When people talk about a SHTF (shit hits the fan) moment or situation, we often think about a ‘zombie apocalypse’ or 1929 watershed type of event. Much like the word ‘flood’ we think of a dam breaking and water rushing through a town drowning its victims kind of like Katrina in New Orleans.
Truth however, is stranger than fiction. Most of the time floods are slow moving disasters. I have seen flood fights in the middle of snow storms and I have witness near record floods occurring on sunny days. Like floods, most SHFT ‘moments’ are not a single sudden event. Case in point; Puerto Rico.
The U.S. territory of 3.6 or so million people is in collapse. For the most part, those who have noticed it have left the island or begun trying to get the word out like this author. However, our screams fall on deaf ears. Local media, mostly controlled by the left continues to dabble in the subject of economic collapse, but never really address it directly.
With unemployment over 14 percent officially and in double digits for nearly 10 years the island has continued to take one bad turn after another. It all started with dozens of anti-business laws that were passed around 2006. Sold under ‘workers rights’ and protections, these laws drove up the cost of doing business on the island and killed the small margin of profit for many small and medium size businesses. Some 12 thousand businesses have closed on the island since 2006. Twelve thousand.
To make matters worse, the coveted section 936 tax breaks under the federal tax code went away. Those had been a boon for manufacturing on the island especially the pharmaceutical industry. And we cannot forget the closing of Naval Station Roosevelt Roads and the five thousand jobs that went with it.
The main cause of the financial crisis however, was the implementation and expansion of workers rights and public employee unionization. That happened back in the mid-1990’s under then governor Pedro Rossello. Dispute warnings that it would lead to financial disaster for the island, he pushed through the legislation that would drive the government into bankruptcy.
That decision led to two decades of pandering to public sector unions whose members make up a staggering 300 thousand (one third) of the islands 900 thousand employed workforce. That pandering led directly to those anti-business laws passed under former governor Anibal Acevedo Vila.
Combined, they led to an island with the highest per capita debt ratio of any U.S. jurisdiction and a total debt of between 73 billion and 110 billion. The figures are confusing because it is hard to get a clear estimate on the actual debt. The government says 73, but has borrowed more than 7 billion dollars this year. Its local budget is under 10 billion. Think about that. The government has borrowed an amount equivalent to 3/4 of its total budget in less than one calendar year.
Non-governmental accountants estimate the debt at 110 billion. The government refuses to include some debt in the official tally.
The population is in decline. More than 300 thousand residents have fled the island looking for better roads, schools and just to find a job. Not to mention the out of control crime rate that regularly sees a dozen murders each weekend on an island roughly 100 x 30 miles.
A full 60% of the total potential workforce is unemployed. More than a million live on public assistance and the islands budget deficit easily surpasses a billion a year regardless of what official estimates say.

• _Supplied material_:

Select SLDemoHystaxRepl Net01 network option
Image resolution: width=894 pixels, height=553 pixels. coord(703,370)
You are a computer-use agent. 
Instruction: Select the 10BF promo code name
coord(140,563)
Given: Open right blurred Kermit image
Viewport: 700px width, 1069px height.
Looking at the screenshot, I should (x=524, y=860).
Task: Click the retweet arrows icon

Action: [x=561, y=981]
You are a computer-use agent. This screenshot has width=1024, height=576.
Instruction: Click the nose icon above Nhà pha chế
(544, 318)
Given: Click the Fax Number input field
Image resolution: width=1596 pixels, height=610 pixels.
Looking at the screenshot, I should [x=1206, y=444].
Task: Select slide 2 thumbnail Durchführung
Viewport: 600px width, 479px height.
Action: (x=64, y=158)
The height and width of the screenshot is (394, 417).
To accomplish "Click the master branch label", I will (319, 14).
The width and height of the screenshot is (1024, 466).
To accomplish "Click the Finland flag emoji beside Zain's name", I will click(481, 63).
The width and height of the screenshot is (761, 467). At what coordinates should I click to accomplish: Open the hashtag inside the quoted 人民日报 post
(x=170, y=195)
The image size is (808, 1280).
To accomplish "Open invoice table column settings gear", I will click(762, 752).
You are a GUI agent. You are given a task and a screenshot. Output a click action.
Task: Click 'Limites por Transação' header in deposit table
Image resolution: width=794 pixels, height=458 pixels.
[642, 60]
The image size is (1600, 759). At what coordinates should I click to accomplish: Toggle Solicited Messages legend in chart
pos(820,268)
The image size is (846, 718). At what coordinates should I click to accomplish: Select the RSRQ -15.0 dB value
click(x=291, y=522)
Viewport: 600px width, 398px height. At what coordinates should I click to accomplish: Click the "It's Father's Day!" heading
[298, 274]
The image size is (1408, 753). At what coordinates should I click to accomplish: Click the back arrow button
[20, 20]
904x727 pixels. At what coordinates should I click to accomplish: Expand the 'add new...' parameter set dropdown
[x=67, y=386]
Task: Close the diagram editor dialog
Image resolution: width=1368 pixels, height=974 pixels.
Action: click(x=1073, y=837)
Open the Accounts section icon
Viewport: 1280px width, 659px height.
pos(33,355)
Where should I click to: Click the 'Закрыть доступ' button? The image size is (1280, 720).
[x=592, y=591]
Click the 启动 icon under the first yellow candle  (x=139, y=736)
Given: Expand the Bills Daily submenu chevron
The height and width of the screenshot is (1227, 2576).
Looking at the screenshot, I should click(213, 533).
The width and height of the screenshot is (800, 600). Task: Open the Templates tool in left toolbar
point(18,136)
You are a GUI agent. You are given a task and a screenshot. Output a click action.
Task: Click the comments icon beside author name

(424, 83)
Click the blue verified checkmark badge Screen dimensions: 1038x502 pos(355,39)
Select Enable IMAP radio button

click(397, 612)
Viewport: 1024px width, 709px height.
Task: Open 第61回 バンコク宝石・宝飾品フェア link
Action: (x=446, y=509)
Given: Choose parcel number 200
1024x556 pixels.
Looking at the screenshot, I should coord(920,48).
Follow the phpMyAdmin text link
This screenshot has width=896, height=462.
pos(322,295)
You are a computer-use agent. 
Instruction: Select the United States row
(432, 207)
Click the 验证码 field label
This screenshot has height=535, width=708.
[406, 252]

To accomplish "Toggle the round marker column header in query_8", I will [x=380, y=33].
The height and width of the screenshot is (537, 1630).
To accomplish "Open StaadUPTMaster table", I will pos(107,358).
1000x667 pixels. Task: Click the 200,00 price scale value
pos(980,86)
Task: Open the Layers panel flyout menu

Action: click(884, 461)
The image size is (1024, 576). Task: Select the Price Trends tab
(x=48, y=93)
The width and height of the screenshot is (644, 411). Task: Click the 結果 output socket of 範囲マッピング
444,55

• _Your goal_: Please reproduce the part of the passage on Puerto Rico's economic collapse starting with "When people talk" and going on through "in New Orleans.", word for word.

• _Reply_:
When people talk about a SHTF (shit hits the fan) moment or situation, we often think about a ‘zombie apocalypse’ or 1929 watershed type of event. Much like the word ‘flood’ we think of a dam breaking and water rushing through a town drowning its victims kind of like Katrina in New Orleans.